Important References
- For details on request limits and handling rate limiting, refer here
- For a complete overview of API credit consumption and usage, refer here
Optional
- chain
For getting the chain of all domain ssl certificates sorted from end-user to root. Default value is "false"
- sslRaw
For getting the raw openssl response of the domain.
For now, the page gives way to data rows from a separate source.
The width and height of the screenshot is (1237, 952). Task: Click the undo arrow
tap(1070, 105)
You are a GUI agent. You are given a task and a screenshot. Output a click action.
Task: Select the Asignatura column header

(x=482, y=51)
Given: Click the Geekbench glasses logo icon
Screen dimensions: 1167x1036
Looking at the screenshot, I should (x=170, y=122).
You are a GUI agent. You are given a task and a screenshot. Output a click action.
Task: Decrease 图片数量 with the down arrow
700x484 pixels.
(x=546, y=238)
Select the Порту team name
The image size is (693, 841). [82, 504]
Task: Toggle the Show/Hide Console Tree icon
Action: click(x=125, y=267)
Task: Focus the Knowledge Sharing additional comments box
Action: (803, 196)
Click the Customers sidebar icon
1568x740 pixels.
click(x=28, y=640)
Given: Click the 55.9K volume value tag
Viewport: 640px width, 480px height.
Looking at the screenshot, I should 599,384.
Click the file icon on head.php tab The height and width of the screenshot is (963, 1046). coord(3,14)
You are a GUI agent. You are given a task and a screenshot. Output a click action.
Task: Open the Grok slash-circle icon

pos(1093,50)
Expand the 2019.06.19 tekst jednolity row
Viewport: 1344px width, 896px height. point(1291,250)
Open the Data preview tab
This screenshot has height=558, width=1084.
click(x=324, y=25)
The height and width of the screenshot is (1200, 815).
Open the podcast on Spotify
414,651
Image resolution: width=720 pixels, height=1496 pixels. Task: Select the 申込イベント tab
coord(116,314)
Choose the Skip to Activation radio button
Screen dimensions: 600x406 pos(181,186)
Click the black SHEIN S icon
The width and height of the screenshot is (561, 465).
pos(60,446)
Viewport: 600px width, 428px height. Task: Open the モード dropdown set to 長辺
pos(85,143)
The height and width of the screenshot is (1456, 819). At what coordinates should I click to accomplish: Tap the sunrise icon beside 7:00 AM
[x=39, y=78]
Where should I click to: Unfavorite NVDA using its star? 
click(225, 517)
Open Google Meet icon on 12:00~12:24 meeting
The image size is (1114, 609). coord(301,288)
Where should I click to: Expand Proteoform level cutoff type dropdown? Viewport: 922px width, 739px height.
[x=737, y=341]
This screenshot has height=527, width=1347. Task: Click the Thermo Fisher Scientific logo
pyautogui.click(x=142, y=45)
Default value is "false"
- format
Two formats are available JSON, XML. If you don't specify the 'format' parameter, the default format will be JSON.
Fields Description
domainName
Domain name for which SSL certificate data is returned
whoisfreaks.com
queryTime
Timestamp when the SSL certificate query was executed
2024-10-04 07:17:04
sslCertificates
List of SSL certificates in the certificate chain
chainOrder
Position of certificate in the chain (root, intermediate, end-user)
end-user
authenticationType
Type of certificate authentication
domain
validityStartDate
Certificate validity start date
2024-09-7 23:03:18 UTC
validityEndDate
Certificate expiry date
2024-12-6 23:03:17 UTC
serialNumber
Unique serial number of the certificate
04:8e:90:ab:b3:ec:32:10:1e:de:83:4a:e8:9c:3c:e7:1e:a7
signatureAlgorithm
Algorithm used to sign the certificate
ECDSA-SHA2384
subject
Certificate subject details
commonName
Common name of the subject
whoisfreaks.com
issuer
Certificate issuer details
commonName
Issuer common name
E6
organization
Issuer organization
Let's Encrypt
country
Issuer country
US
publicKey
Public key information of the certificate
keySize
Size of the public key
256 bit
keyAlgorithm
Algorithm of the public key
ECDSA
extensions
X.509 certificate extensions
authorityKeyIdentifier
Identifier of the issuing authority key
93:27:46:98:03:A9:51:68:8E:98:D6:C4:42:48:DB:23:BF:58:94:D2
subjectKeyIdentifier
Identifier of the subject key
95:B1:F8:43:43:1B:A9:D9:A0:73:E6:F7:BF:FB:34:D8:DE:69:CC:39
keyUsages
Allowed key usage purposes
Digital Signature
extendedKeyUsages
Extended key usage purposes
TLS Web Server Authentication
authorityInfoAccess
Information access points for issuer and OCSP
issuers
Issuer URL(s) for certificate chain
http://e6.i.lencr.org/
ocsp
OCSP responder URLs
http://e6.o.lencr.org
subjectAlternativeNames
Alternative domain names covered by certificate
dnsNames
List of DNS names covered by certificate
www.whoisfreaks.com
certificatePolicies
Certificate policy identifiers
policyId: 2.23.140.1.2.1